Records for the exercise Start Marker
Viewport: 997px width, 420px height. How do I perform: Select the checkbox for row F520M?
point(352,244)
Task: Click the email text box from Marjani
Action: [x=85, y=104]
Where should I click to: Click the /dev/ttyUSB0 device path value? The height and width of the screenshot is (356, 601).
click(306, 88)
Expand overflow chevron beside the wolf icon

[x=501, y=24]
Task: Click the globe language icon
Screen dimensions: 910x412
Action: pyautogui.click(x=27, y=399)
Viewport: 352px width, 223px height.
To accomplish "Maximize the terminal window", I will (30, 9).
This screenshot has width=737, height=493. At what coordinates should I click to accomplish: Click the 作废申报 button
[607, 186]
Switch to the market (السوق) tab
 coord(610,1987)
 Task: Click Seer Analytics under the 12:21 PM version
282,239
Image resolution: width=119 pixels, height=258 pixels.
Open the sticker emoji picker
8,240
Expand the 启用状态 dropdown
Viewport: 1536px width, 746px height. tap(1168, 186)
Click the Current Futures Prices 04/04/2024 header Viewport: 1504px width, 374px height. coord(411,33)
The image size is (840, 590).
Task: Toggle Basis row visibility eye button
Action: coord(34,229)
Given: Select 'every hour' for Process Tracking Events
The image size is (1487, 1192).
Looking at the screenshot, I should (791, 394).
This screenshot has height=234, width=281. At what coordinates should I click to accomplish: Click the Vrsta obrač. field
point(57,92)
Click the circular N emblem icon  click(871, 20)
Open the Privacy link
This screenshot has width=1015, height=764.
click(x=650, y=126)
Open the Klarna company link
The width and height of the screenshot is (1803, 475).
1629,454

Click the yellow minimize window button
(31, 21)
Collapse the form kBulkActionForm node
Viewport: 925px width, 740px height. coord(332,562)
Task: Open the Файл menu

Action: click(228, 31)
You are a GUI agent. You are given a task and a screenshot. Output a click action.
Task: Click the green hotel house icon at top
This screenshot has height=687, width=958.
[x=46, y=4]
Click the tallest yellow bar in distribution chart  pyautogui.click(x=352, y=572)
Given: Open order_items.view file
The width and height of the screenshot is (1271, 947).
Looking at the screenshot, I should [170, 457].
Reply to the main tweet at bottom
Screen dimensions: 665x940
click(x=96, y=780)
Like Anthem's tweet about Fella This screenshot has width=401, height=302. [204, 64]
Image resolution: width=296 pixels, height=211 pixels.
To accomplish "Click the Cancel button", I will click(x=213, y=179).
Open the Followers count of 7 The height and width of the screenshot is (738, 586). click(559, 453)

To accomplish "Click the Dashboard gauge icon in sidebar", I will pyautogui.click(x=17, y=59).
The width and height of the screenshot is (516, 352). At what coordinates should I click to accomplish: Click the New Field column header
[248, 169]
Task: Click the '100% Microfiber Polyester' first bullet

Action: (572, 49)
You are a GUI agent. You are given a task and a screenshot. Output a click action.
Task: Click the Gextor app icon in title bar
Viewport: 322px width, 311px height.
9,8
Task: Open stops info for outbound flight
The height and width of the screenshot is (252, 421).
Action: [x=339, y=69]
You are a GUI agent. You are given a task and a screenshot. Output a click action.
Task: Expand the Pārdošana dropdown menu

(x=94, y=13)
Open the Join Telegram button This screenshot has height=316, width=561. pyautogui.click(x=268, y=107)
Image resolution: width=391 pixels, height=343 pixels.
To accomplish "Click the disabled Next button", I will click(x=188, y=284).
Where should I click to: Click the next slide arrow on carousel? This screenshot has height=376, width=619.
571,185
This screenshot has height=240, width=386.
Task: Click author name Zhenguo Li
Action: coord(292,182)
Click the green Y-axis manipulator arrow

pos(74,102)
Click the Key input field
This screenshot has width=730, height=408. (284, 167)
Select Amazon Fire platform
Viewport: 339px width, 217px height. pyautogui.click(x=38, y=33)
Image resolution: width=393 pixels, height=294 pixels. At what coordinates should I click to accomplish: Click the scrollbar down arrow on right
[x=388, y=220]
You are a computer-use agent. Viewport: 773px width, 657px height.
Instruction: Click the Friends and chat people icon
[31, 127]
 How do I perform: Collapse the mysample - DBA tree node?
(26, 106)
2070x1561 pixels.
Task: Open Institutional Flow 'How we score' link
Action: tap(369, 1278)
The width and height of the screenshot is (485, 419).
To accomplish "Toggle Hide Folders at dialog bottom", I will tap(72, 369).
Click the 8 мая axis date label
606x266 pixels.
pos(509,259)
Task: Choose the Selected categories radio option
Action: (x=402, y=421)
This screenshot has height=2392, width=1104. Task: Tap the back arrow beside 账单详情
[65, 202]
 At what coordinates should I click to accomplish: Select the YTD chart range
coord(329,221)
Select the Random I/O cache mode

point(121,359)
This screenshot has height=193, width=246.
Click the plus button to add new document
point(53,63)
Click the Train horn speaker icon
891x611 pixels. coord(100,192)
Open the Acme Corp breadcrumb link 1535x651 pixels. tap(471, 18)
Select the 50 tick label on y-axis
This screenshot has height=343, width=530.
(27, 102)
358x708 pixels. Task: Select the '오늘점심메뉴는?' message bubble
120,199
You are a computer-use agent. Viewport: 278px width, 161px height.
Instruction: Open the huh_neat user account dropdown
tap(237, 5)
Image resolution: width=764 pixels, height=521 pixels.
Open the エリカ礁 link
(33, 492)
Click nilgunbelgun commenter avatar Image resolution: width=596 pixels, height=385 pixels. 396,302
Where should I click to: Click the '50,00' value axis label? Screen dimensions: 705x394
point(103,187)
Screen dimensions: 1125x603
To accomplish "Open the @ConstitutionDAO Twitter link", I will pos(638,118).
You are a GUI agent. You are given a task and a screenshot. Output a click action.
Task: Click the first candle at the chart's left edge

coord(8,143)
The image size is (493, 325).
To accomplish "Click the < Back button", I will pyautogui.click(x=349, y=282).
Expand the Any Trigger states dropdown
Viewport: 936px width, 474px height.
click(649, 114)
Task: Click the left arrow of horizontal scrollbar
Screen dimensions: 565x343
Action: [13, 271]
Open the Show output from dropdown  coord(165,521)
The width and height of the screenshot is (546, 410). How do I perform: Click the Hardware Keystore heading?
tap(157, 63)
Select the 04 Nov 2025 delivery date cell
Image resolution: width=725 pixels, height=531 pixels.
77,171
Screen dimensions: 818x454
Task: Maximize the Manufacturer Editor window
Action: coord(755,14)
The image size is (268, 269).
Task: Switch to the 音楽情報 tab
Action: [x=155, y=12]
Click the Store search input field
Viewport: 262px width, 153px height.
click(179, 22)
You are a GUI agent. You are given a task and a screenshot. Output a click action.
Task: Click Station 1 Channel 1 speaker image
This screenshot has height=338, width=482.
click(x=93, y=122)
Records for the exercise End Marker
[Exercise directions]
Report how many lines of the records above contain the word "bottom", and give only that number.

[Solution for this task]
2